ABOUT THIS EXERCISE >>
Copy everything from the line containing "You are a GUI" down to the line containing "pyautogui.click(x=824, y=320)", swapping "screenshot" for "screen capture" and leaving the rest untouched.

--- EXTRACTED ENTRIES Enclosed Below ---

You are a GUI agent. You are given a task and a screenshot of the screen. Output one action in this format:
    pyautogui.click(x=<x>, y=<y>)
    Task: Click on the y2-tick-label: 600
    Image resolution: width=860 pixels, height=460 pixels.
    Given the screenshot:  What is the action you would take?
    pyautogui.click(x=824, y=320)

--- End of Enclosed EXTRACTED ENTRIES ---
--- EXTRACTED ENTRIES Enclosed Below ---

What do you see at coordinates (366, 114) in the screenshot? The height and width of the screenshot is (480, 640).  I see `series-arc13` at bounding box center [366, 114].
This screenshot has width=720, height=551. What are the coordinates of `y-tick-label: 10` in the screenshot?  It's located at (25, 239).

--- End of Enclosed EXTRACTED ENTRIES ---

REPLY >>
You are a GUI agent. You are given a task and a screen capture of the screen. Output one action in this format:
    pyautogui.click(x=<x>, y=<y>)
    Task: Click on the y2-tick-label: 600
    Image resolution: width=860 pixels, height=460 pixels.
    Given the screen capture:  What is the action you would take?
    pyautogui.click(x=824, y=320)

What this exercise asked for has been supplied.